→ What to work on: Rename "screenshot" to "screen capture" in the entries from the line containing "so click(x=257, y=163)." down to the line containing "center [230, 634].", and write out those lines with nothing else altered.

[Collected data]
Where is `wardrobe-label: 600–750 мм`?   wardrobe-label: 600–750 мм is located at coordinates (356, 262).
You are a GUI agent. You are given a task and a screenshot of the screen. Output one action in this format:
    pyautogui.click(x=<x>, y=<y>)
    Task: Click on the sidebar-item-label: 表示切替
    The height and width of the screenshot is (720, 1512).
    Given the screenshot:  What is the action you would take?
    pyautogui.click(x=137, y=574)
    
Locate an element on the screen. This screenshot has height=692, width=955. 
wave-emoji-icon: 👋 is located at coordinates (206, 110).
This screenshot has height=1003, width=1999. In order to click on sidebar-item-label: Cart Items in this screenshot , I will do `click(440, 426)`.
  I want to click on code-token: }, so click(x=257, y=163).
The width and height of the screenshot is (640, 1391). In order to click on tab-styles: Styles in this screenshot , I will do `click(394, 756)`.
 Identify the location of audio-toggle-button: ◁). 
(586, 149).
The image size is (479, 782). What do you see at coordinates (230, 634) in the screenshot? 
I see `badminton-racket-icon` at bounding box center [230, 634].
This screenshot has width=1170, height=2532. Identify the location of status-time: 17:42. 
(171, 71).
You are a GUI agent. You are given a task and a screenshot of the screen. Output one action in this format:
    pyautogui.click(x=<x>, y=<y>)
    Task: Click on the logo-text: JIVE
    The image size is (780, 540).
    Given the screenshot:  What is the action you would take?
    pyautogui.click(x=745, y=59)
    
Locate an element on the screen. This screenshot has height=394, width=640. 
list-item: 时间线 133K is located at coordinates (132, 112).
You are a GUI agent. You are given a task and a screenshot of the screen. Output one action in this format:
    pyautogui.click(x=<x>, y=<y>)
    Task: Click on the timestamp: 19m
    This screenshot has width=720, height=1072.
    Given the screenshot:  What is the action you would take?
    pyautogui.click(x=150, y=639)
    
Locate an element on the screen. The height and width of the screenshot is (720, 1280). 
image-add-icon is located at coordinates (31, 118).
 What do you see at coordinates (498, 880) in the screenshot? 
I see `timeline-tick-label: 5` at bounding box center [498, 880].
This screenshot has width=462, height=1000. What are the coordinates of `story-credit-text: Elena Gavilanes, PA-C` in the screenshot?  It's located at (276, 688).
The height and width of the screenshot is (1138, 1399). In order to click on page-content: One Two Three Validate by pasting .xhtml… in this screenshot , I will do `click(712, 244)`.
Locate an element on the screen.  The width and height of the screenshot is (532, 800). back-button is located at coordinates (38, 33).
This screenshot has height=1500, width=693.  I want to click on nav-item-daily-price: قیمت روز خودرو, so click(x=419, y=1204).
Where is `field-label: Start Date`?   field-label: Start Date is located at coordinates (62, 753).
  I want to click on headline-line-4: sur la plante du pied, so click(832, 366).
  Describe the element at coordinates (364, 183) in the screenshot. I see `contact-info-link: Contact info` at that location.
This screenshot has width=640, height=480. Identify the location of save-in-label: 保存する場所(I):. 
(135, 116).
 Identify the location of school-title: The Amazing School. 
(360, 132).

→ Output for this exercise:
  I want to click on code-token: }, so click(x=257, y=163).
The width and height of the screen capture is (640, 1391). In order to click on tab-styles: Styles in this screen capture , I will do `click(394, 756)`.
 Identify the location of audio-toggle-button: ◁). 
(586, 149).
The image size is (479, 782). What do you see at coordinates (230, 634) in the screen capture? 
I see `badminton-racket-icon` at bounding box center [230, 634].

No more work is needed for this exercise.